Large- and medium-format film photography feels like a different art form from digital photography. Yes, it shares the same visual language, but the tools are so different, and the aesthetic is considerably different.
The lifecycle of image capture is measured in hours or days, not milliseconds, from button press to review on the back of the camera. Instead, the film is exposed, and we, the photographer, are left imagining what we have captured.
My initial forays into the dark arts of film photography have relied on a lab to develop and scan my negatives. My rationale was the overwhelming amount I needed to learn about the camera before I delved into developing or scanning.
Recently, I decided to expand my learning into scanning, mainly because I wasn’t satisfied with the digital films the lab was sending me.
This is the first scan I created. It was a series of nine images that were taken using my Nikon Z7ii mounted on a copy stand and a Sunray light box to hold and illuminate the negative. I could have captured the negative as a single image; that is how the lab captures them. However, I was looking to explore the quality of the negative at a deeper level. By using a macro lens set to 1-to-1 magnification, the sensor was capturing images from the negative, matching the negative area to the sensor area (thus the one-to-one ratio); this required a set of three-by-three images to completely capture the image and overlap each area by enough for the software to stitch the final image together. The resulting image was 14,000 pixels wide and high. Because each pixel is captured with a vast range of tones requiring 14 Bits of digital data, the resulting image was close to 400MB!
But why did I bother? When I examined the original file from the lab, I found a very finite grain that appeared when I started looking closely. Also, there was limited data, so adjacent pixels were quite different in tone. The subtlety was being lost; the data that seemed to go on forever in analogue film was missing from the scans.

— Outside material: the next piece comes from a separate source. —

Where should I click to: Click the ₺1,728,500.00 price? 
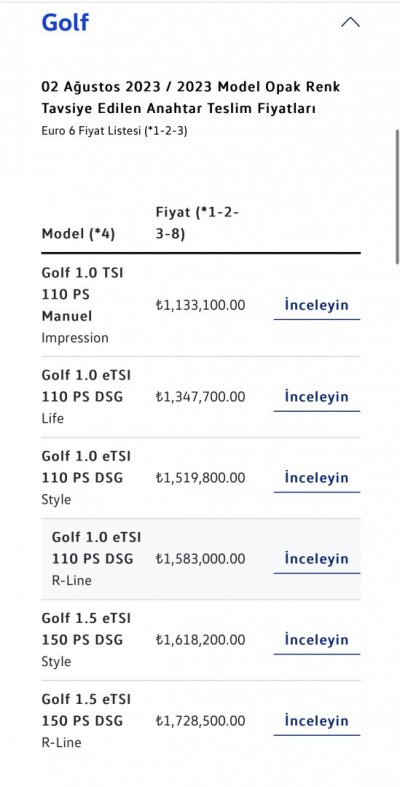[x=200, y=721]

This image shows the difference. The left half shows a zoomed-in version of the lab scan; the right is the version I created. Even more interesting is that the right image is already zoomed in twice as close as the lab scan on the left, yet still, more information is available. This higher resolution and greater tonal range allow me to edit the image by cropping or manipulating the tonal values through dodging and burning. This level of flexibility doesn’t exist in the lab scans.

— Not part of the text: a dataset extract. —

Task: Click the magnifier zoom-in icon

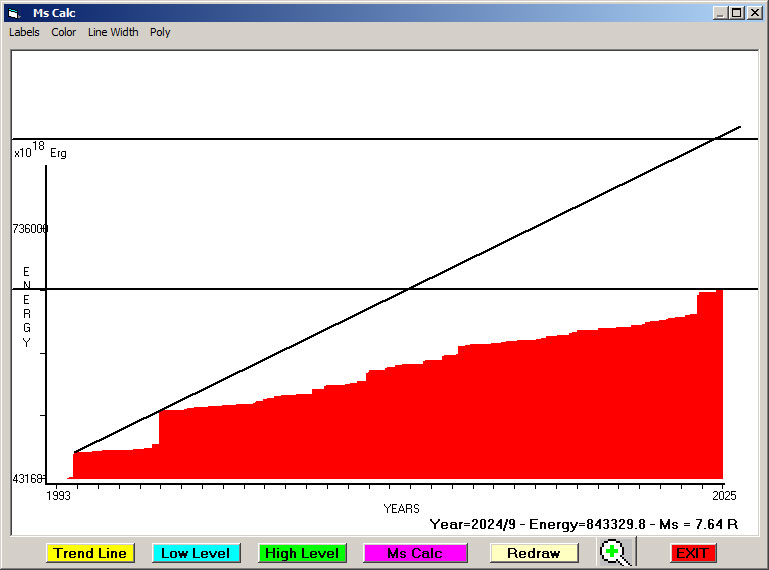Action: tap(617, 553)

Using this approach, I am scanning approximately 4500 pixels per inch. I think that is enough for now! Two significant improvements in my setup allowed these improvements in scanning. First, the macro lens, I am using a Nikkor 50mm macro lens. The macro lens is designed to have no distortion and a consistent focus across the entire image. This helps minimise the correction that needs to occur in the software when stitching the individual photos together. The second improvement was a copy stand, which holds the camera and light box rigidly, allowing for much greater focus precision and consistent exposure without altering the settings between images.
Well, that’s enough nerding out for now. I look forward to sharing more scans as I start using medium—and large-format film for school work. The semester started last week at art school, so I am head down learning and working towards the MA. I hope to share some of my projects soon.
Admittedly, scanning is my least favorite part of film photography. I’m not satisfied with lab scans and camera scanning sounds too fiddly and time-consuming. I’ve used Epson flatbeds for medium format scans and the results were acceptable for web use. I don’t have a good solution for 35mm yet.
While I don't have negatives of my own to scan, my late father-in-law left behind a treasure trove of slides. He was strictly a film guy; never made the switch to digital. Now I have to figure out what to do with thousands of slides, and how to preserve the best ones.